A diagnosis will initially involve a doctor asking questions about the pain, any history of prior injuries, and any steps taken to address the pain, such as taking anti-inflammatory medications or applying ice.

A person may then require a physical examination, in which a doctor will request they do some motion and strength tests. A doctor will do this on both sides to compare any differences in movement.

For some people, imaging tests, such as X-ray, MRI, or ultrasound scans may be necessary to visualize the shoulder’s internal structures. These tests help confirm the diagnosis, assess the extent of the damage, and rule out other potential causes of shoulder pain.

Treatment strategies for shoulder impingement typically begin with conservative approaches. For example, they may include:

  • anti-inflammatory medication
  • resting the shoulder
  • applying ice
  • stretching in a warm shower

It may take 6–8 weeks of treatment for a person to notice their shoulder feeling better.

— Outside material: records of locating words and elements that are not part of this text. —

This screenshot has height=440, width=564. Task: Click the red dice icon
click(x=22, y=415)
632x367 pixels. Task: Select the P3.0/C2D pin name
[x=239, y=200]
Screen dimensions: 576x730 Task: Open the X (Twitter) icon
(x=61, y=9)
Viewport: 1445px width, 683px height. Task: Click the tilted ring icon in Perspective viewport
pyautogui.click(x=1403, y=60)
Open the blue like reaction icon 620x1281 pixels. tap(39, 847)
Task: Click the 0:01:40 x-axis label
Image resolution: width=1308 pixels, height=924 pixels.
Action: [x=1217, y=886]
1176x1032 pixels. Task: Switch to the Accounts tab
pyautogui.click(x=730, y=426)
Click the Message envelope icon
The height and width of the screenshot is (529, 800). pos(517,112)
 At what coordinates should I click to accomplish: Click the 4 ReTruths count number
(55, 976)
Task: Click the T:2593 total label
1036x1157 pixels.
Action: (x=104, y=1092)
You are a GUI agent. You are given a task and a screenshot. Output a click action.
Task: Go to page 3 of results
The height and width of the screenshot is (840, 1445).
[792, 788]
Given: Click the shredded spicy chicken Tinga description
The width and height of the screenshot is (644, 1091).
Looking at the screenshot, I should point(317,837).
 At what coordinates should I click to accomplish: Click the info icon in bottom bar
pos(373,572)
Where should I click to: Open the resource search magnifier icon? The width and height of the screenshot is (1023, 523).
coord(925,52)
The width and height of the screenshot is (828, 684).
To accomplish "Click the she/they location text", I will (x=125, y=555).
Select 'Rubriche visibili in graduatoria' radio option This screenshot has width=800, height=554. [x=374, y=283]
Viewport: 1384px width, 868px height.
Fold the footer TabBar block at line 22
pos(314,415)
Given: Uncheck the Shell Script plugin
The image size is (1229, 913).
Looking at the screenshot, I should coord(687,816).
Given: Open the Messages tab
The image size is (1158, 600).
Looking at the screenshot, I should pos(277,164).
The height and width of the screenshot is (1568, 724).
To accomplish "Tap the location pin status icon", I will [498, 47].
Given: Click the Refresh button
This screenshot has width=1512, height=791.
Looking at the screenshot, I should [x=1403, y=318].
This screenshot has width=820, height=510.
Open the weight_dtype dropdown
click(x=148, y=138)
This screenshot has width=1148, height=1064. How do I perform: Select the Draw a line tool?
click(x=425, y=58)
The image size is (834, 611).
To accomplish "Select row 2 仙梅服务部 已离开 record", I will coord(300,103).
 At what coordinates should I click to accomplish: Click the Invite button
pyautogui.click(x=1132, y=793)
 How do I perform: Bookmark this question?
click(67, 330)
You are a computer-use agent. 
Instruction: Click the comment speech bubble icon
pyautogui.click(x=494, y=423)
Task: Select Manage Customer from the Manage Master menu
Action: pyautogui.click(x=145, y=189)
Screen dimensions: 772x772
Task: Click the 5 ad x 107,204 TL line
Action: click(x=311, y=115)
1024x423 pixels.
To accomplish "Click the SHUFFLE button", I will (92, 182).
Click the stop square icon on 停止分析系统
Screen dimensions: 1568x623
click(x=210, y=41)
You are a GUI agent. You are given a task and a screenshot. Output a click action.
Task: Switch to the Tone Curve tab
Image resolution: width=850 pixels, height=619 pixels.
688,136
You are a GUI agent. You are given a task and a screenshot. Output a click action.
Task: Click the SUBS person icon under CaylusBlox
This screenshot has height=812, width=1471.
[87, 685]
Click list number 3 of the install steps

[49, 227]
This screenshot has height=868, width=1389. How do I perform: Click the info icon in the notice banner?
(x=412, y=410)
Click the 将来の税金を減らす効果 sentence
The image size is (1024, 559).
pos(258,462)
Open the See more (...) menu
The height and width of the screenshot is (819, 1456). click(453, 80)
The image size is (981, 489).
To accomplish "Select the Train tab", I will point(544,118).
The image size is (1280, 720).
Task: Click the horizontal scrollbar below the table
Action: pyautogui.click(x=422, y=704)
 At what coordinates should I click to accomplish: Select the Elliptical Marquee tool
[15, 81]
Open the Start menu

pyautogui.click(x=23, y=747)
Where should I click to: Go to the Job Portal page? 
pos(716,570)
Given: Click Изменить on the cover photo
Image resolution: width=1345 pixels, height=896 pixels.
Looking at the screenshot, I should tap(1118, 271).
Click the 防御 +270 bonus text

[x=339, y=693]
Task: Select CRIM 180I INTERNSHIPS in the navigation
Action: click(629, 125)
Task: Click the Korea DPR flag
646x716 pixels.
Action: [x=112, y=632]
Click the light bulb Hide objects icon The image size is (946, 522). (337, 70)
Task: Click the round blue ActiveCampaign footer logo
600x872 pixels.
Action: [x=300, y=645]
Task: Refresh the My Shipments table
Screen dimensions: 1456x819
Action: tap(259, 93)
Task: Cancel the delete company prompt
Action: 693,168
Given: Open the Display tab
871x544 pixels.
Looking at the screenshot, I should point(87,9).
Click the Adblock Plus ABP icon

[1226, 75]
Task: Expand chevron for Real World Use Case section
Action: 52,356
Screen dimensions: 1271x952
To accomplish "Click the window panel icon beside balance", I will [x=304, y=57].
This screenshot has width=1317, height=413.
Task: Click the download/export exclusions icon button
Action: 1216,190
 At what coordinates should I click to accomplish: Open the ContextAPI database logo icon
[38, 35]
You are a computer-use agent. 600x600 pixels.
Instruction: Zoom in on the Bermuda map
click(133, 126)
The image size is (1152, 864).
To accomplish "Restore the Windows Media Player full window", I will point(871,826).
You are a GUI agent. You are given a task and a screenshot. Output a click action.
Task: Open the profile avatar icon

Some people may require physical therapy. This will help them strengthen the muscles and stretch out the surrounding tissues of the shoulder joint. A person may also require an injection of cortisone to manage the pain and reduce inflammation.

If nonsurgical options are unsuccessful, a doctor may recommend surgery. The procedure will typically involve creating more space for the rotator cuff. A surgeon may remove the inflamed portion of the bursa and part of the acromion. If a person has other conditions present in the shoulder at the time of surgery that may contribute to impingement, the surgeon may also treat them.

After surgery, a doctor may recommend placing the arm in a sling to aid recovery. They will also provide a rehabilitation program. This will involve exercises to help regain range of motion in the shoulder and strength of the arm.

A person can do a few things to reduce the risk of developing shoulder impingement, including:

  • maintaining proper posture, especially during activities that involve overhead movements or lifting
  • incorporating shoulder-strengthening exercises into a regular workout routine
  • avoiding overuse or repetitive overhead activities that strain the shoulder
  • taking breaks during tasks involving prolonged arm elevation to minimize strain on the shoulder
  • stretching before and after exercise

Shoulder impingement syndrome can stem from various causes, including repetitive activities, structural abnormalities, or trauma.

Recovery time varies from several weeks to up to a year for some people. Most commonly, doctors recommend conservative treatments, such as rest and anti-inflammatory medication.

Preventive measures, such as maintaining good posture and avoiding overuse of the shoulder, can significantly reduce the risk of developing shoulder impingement.